The voice was considerably agitated, but he smiled maliciously to himself, thinking:
“It can’t be anything very awful, because she only talks in that strain when it’s nothing at all. She loves to pretend she’s afraid of me. And moreover I don’t believe there’s anything on earth she daren’t tell me.”
He heard another voice, reasoning in reply, that resembled Mimi’s. Hadn’t that girl gone home yet? And he heard Sissie’s voice and Charlie’s. But for him all these were inarticulate.
Then his room was filled with swift blinding light. Somebody had put a hand through the doorway and turned the light on. It must be Eve.... It was Eve, scared and distressed, but still in complete war-paint.
“I’m so relieved you’re awake, Arthur,” she said, approaching the bed as though she anticipated the bed would bite her.
“I’m not awake. I’m asleep, officially. My poor girl, you’ve ruined the finest night I was ever going to have in all my life.”

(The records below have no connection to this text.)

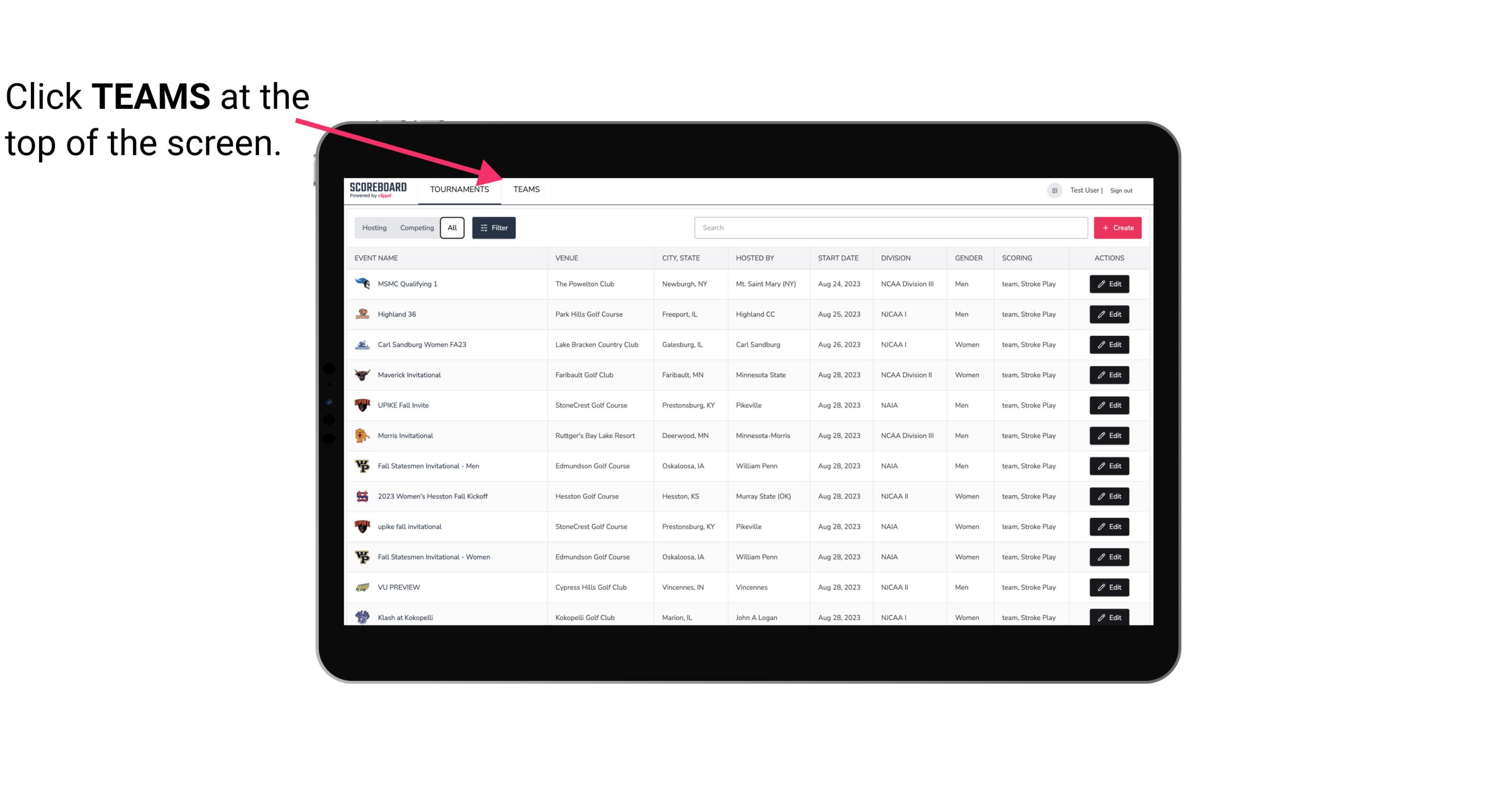Click the settings gear icon top right
Viewport: 1495px width, 804px height.
tap(1053, 189)
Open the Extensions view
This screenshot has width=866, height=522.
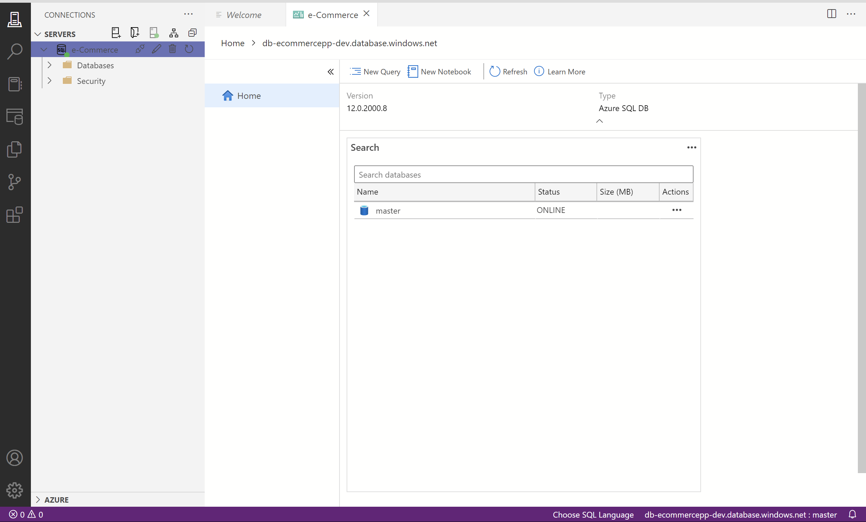tap(15, 214)
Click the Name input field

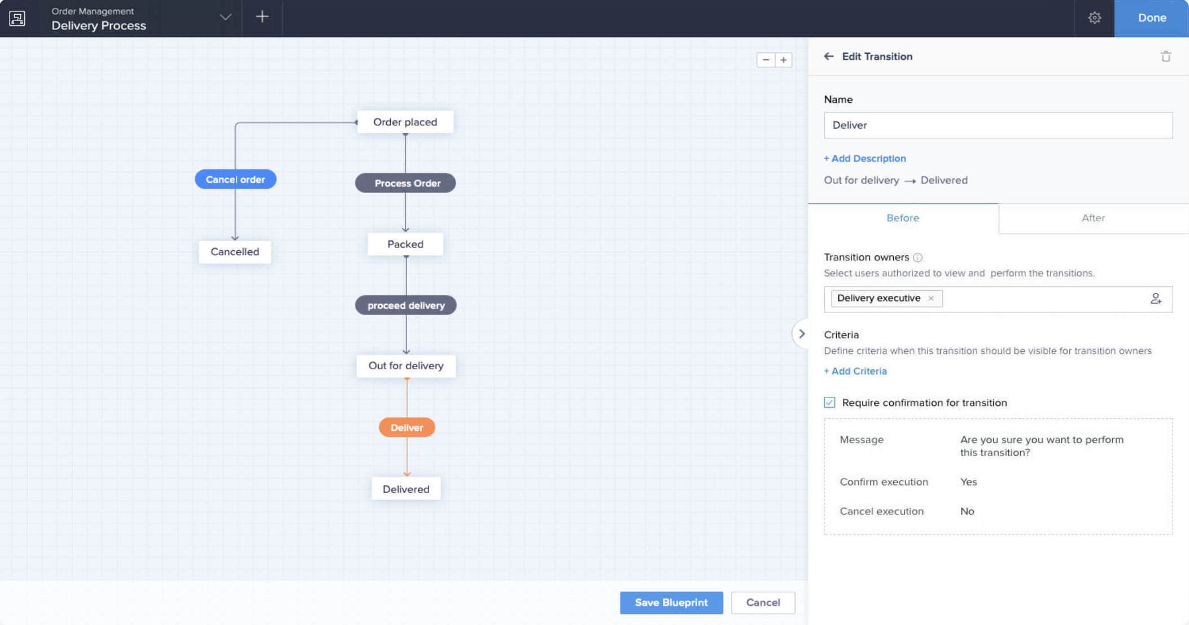(x=998, y=125)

She ignored his complaint, absolutely.
“Arthur,” she said, her face twitching in every direction, and all her triumph fallen from her, “Arthur, I’ve lost my pearls. They’re gone! Some one must have taken them!”
Mr. Prohack’s reaction to this piece of more-than-midnight news was to break into hearty and healthy laughter; he appeared to be genuinely diverted; and when Eve protested against such an attitude he said:
“My child, anything that strikes you as funny after being wakened up at two o’clock in the morning is very funny, very funny indeed. How can I help laughing?” Eve thereupon began to cry, weakly.
“Come here, please,” said he.
And she came and sat on the bed, but how differently from the previous visit! She was now beaten by circumstances, and she turned for aid to his alleged more powerful mind and deeper wisdom. In addition to being amused, the man was positively happy, because he was no longer a mere complement! So he comforted her, and put his hands on her shoulders.
“Don’t worry,” said he, gently. “And after all I’m not surprised the necklace has been pinched.”
“Not surprised? Arthur!”
“No. You collect here half the notorious smart people in London. Fifty per cent of them go through one or other of the Courts; five per cent end by being detected criminals, and goodness knows what per cent end by being undetected criminals. Possibly two per cent treat marriage seriously, and possibly one per cent is not in debt. That’s the atmosphere you created, and it’s an atmosphere in which pearls are apt to melt away. Hence I am not surprised, and you mustn’t be. Still, it would be interesting to know how the things melted away. Were you wearing them?”